There was a knock on the heavy, wooden hatchback door a second before it squealed open.

“You really need to WD-40 that, Lydia. Lydia? Where you at, girl? I saw yo’ car in the driveway and you can’t hide from me in here. There ain’t no place to hide here.”

“Cherise?” Lydia lifted her head from the table, looking as though she’d seen a ghost.

“What? What is it? You just wake up from one o’ yo’ nightmares?”

“Look,” Lydia said, her voice lilted in desperation, as she pushed a few papers toward Cherise.

Cherise breathed, “Wow. I think you jus’ found yo’ calling. Girl, I ain’t know you draw like that? It’s magnificent. I can honestly say I don’t think I ever saw anythin’ so beautiful as that.”

They were both looking at a painting of the stone crown with the emerald tips, a darkened sunrise, colors purer and more vibrant, and the ethereal glow of a sun. The second picture was of a boy with large, expressive green eyes, and thick, floppy, golden-blonde hair.

“Who the boy?”

“I have no idea,” Lydia said.              

“So, what’s the big deal?
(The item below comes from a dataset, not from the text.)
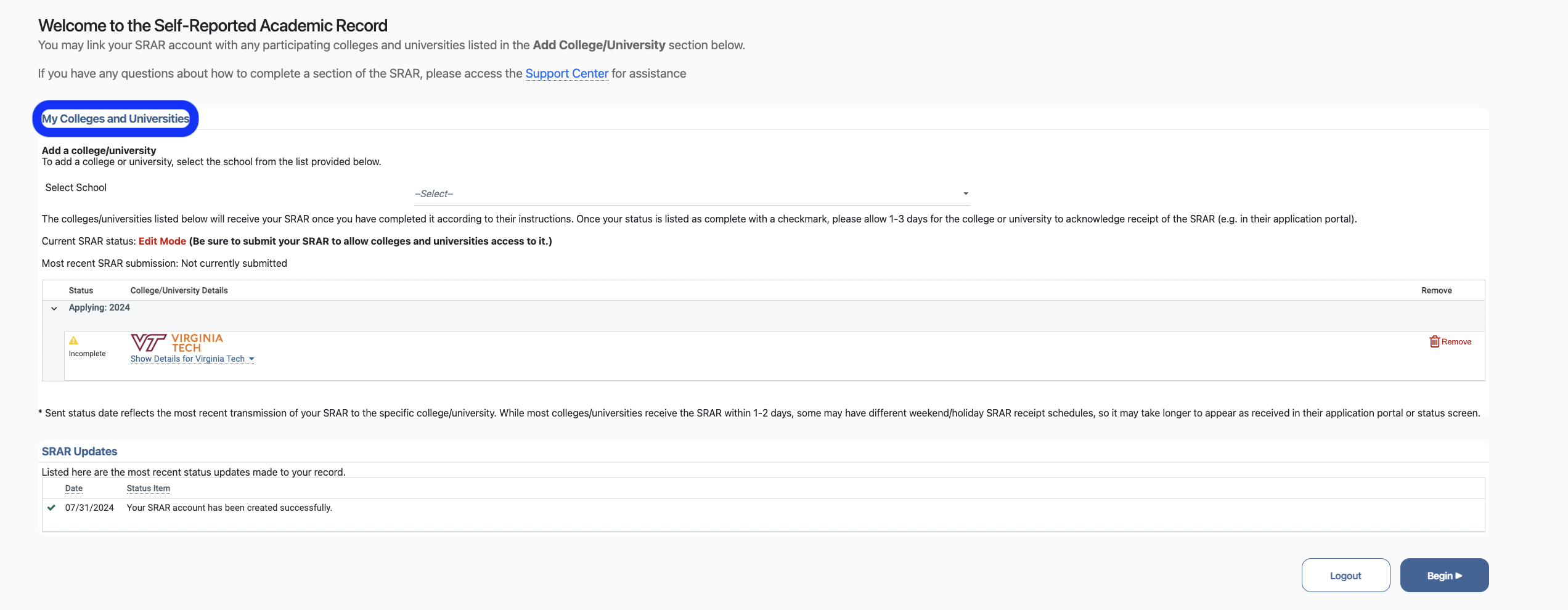Viewport: 1568px width, 610px height.
Task: Click the College/University Details column header
Action: click(x=179, y=290)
Why you actin’ like you dying or somethin’?”

“I didn’t do this, Cherise.”

“What you mean you didn’t do it?”

Lydia kicked the empty box of wine. “I was drinking that so I could get a good night’s rest. I passed out. At least, I thought I did. The lights were off, blankets looking like I slept in them, and my glasses were on the night stand next to the bed. I woke up in this chair with these on the table.”

“Maybe you got a secret admirer. Maybe that boy there.”
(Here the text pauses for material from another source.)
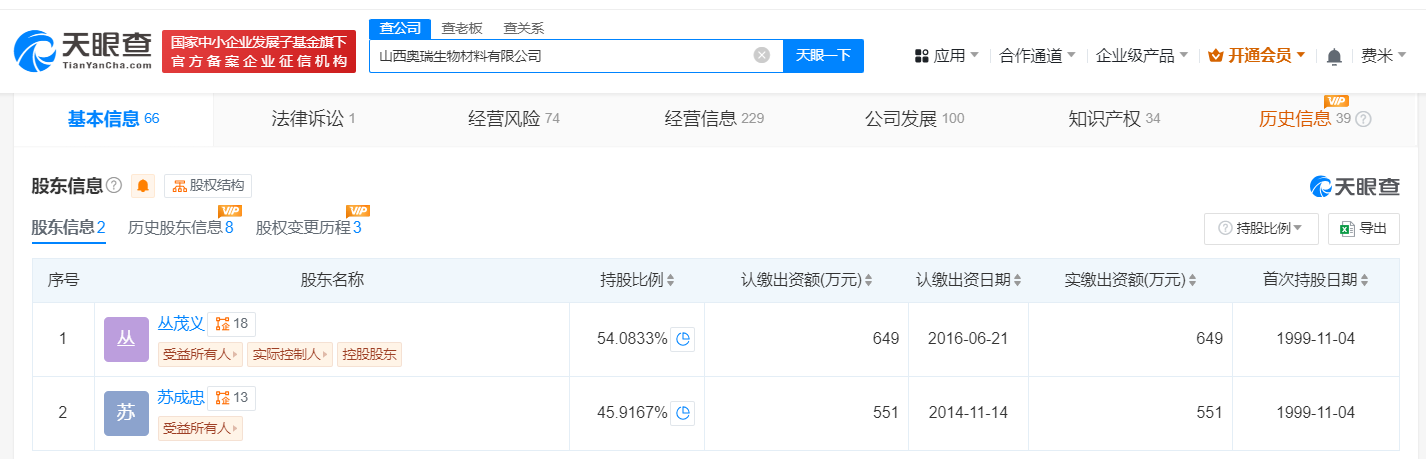
Task: Click the 天眼查 logo at top left
Action: [82, 50]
“No, I know I drew them. I had paint all over my hands and clothes.”

“Girl, you jus’ said you didn’t. You makin’ no sense. Drank too much wine is all. Didn’t yo’ Doctor guy tell you lay off that stuff?”
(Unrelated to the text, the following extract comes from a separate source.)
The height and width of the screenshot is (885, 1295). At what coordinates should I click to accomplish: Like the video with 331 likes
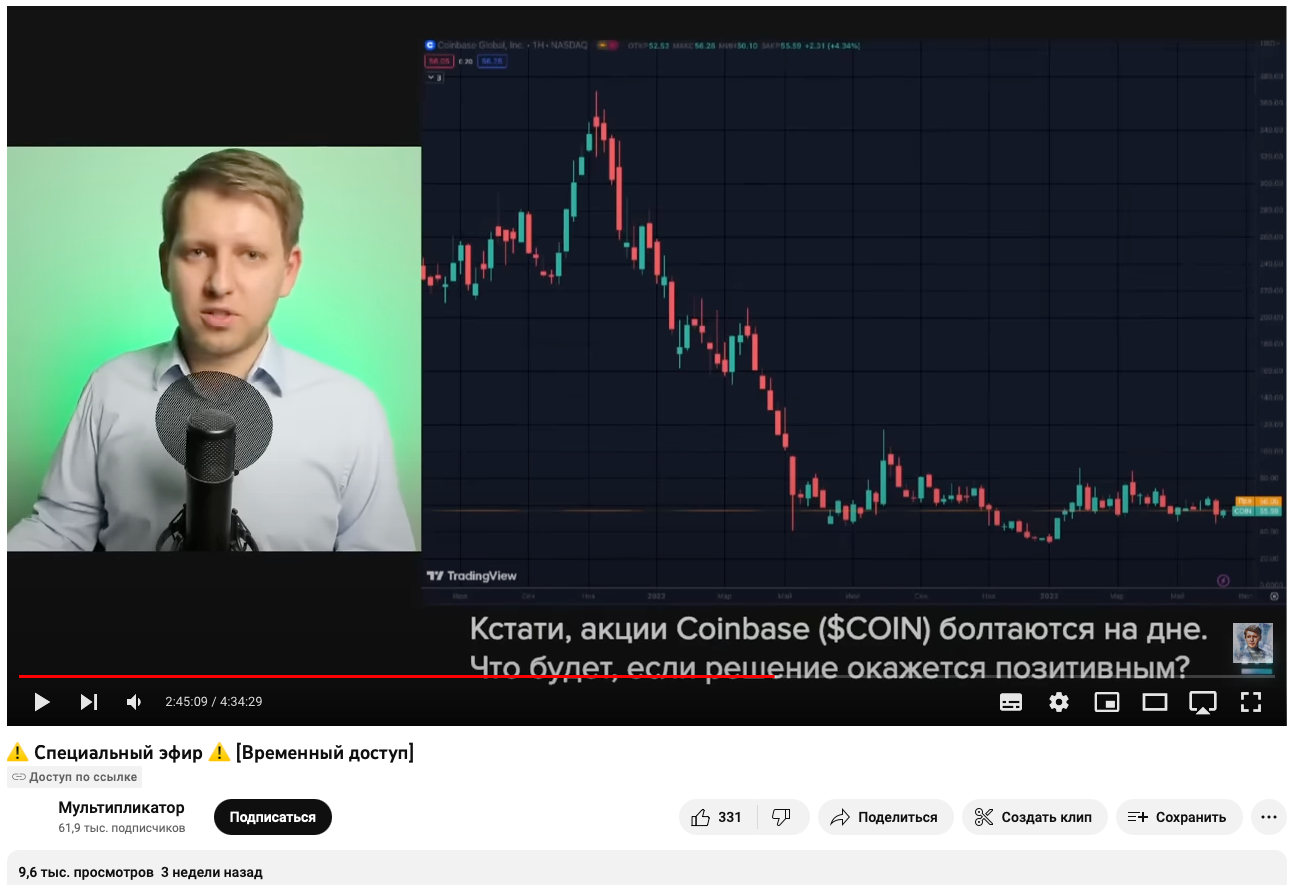tap(718, 817)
“Yeah, Cherise, and then you fired me!”

“Now you goin’ throw that at me. I don’t even know why I do anythin’ for you when you act like that. Go on, look in these envelopes and see what I done.” Cherise stood, arms crossed, biting on her lip like she always did when she was trying to hold back a smile.

Lydia gasped.

“Yea, you like that? Got you all yo’ vacation pay. Usually you have to wait months fo’ that. Now open the other one and you know why I did that.”

It was a letter approving the disability insurance through her employment, paying 50% of her average earnings the past 8 weeks. $225 a week for up to 26 weeks. “I know it half of what you was makin’, but –.”

“It’s something. It’ll cover my rent, my utilities. If I cut down on some of my expenses, I can make it work. Cherise, you are too good to me,” Lydia tiredly smiled in obvious relief.

“Yet you always doubt me, fool.”

“Doctor said I have abandonment issues. Cherise, you are truly my best friend.”

“I’m yo’ only friend.”

Lydia chuckled. “Yeah, you are.”

“But I can’t say I know what it like to have the problems you do. Wake up one day and have no memory of 24 years’ worth of yo’ life, no idea where you come from. No family, man, no one else to step up to the plate and tell you who you is. Disability the best thing fo’ you right now. Means you got six months to pick up the pieces and put them back together. I’d say this right here – ,” Cherise picked up the painting of the boy, “- a good start to findin’ who you is on the inside. I’m goin’ take these. I know people. When you get all rich and famous-like, don’t you forget who was there for you when you wasn’t.”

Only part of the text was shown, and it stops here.